News | Stem Cell Therapies | September 29, 2015

Sticky Gel Helps Stem Cells Heal Rat Hearts

Study suggests new material that restores cells’ metabolism and helps them adhere to the heart may have clinical value in heart attack patients

Johns Hopkins, sticky gel, stem cells, rat hearts, heart attacks

Hydrogel applied to beating rat hearts improves stem cell uptake by the heart muscle and speeds up tissue healing after heart attack. Image courtesy of Johns Hopkins Medicine.


September 29, 2015 — A sticky, protein-rich gel created by Johns Hopkins researchers appears to help stem cells stay on or in rat hearts and restore their metabolism after transplantation, improving cardiac function after simulated heart attacks, according to results of a new study.

The findings, described in the December 2015 issue of Biomaterials, offer a potential first step to a new way to heal human hearts after heart attacks as well.

The experiments build on the idea that although stem cells have shown enormous promise in repairing organs after injury, using them in the heart itself has not yielded the expected results because very few of the transplanted cells survive in the heart, said M. Roselle Abraham, M.B.B.S., M.D., assistant professor of medicine at the Johns Hopkins University School of Medicine and medical director of the Johns Hopkins Hypertrophic Cardiomyopathy Center of Excellence. When the heart beats, she explains, it pushes cells injected into the heart wall out into the lungs before they get a chance to attach to the wall.

Additionally, when stem cells move from the culture flasks they are grown in and into a solution for injection in the heart, their metabolism slows, causing them to die in several hours unless they are given the opportunity to attach to tissue.

Researchers have tried to improve stem cell retention in the heart by injecting millions, only to have a mere 10-20 percent stick around an hour after injection, Abraham said.

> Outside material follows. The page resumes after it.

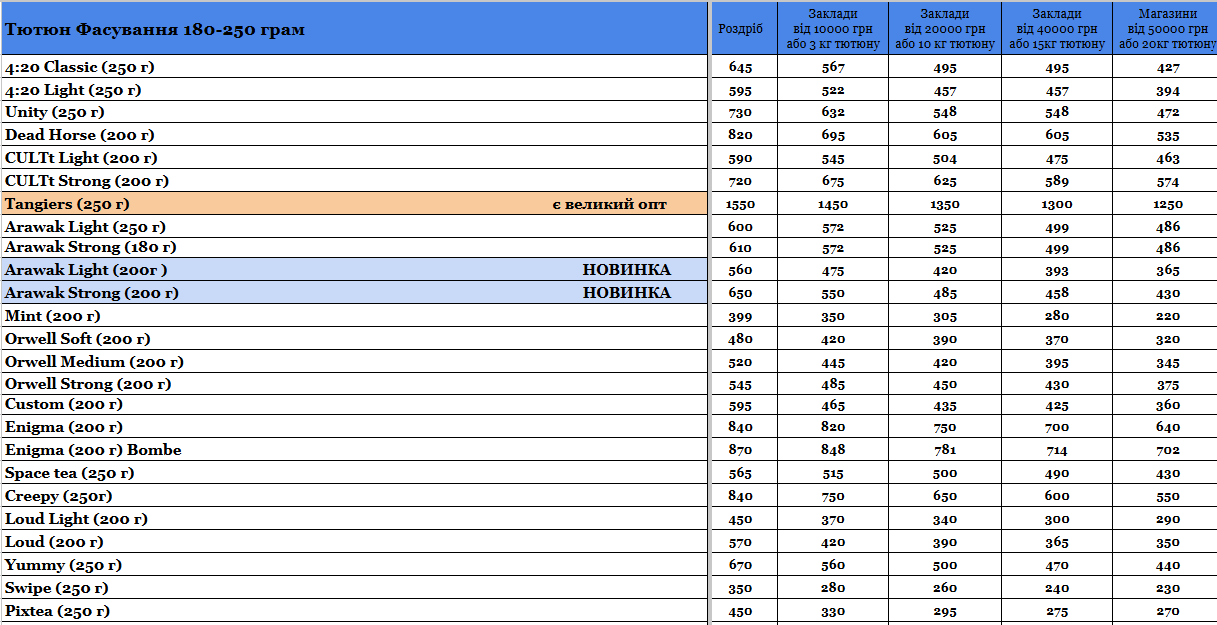Click the Swipe (250 г) retail price 350
Image resolution: width=1217 pixels, height=625 pixels.
pos(740,588)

And even then, she added, a large number of these cells die within 24 hours due to a sluggish metabolism.

“If we could inject fewer cells soon after heart attacks and coax them to proliferate following transplantation,” Abraham explained, “we could limit scar formation and be more successful with re-growing new heart muscle.”

In an effort to counter these difficulties, Abraham, along with then-Hopkins medical resident Angel Chan, M.D., Ph.D., joined forces with Jennifer Elisseeff, Ph.D., professor of biomedical engineering, ophthalmology and orthopedic surgery at the Johns Hopkins University School of Medicine and director of the Translational Tissue Engineering Center. Together, the researchers developed a hydrogel that combines serum, a protein-filled component of blood that contains everything cells need to survive, with hyaluronic acid, a molecule already present in the heart and in the matrix that surrounds and supports cells.

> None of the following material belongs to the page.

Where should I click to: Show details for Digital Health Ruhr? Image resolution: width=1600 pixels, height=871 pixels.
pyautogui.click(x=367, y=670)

By mixing these two components, the researchers created a sticky gel that functioned as a synthetic stem cell niche: It encapsulated stem cells while nurturing them and rapidly restored their metabolism.

Tests in petri dishes showed that both adult and embryonic stem cells encapsulated in this material not only survived at levels near 100 percent but thrived for days and proliferated. The encapsulated cells also showed markedly higher production of growth factors known to be involved in cardiac repair compared with stem cells that weren’t encapsulated in the gel.

When the cell-gel combination was injected into living rat hearts, about 73 percent of the cells were retained in the hearts after an hour, compared with 12 percent of cells suspended in a solution. Over the next seven days, the number of regular solution-based transplanted cells continued to decline, whereas cells within the hydrogel increased in number.

In rat models of heart attack damage, moreover, Abraham’s team reports that the hydrogel with encapsulated cells improved pumping efficiency of the left ventricle over the four weeks after injection by 15 percent, compared with 8 percent from cells in solution. Even injections of the hydrogel on its own significantly improved heart function and increased the number of blood vessels in the region of the heart attack.

Chan, who is currently an advanced cardiac imaging and cardio-oncology fellow at Memorial Sloan Kettering, said that she chose this project because she was able to leverage her background in material science to design and fine tune the hydrogel for cardiac applications, and simultaneously obtain training in stem cell biology and multimodality molecular cardiac imaging. Her research experience inspired her to pursue advanced training in clinical cardiac imaging.

Other Johns Hopkins researchers involved in the study included Mehmet Karakas, Styliani Vakrou, Junaid Afzal, Andrew Rittenbach, Xiaoping Lin, Richard Wahl, Martin Pomper, Charles Steenbergen, Benjamin Tsui.

The work was funded by the American Heart Association grant AHABGIA and by the National Institutes of Health under grant numbers RO1 HL092985 and UL1 RR 025005.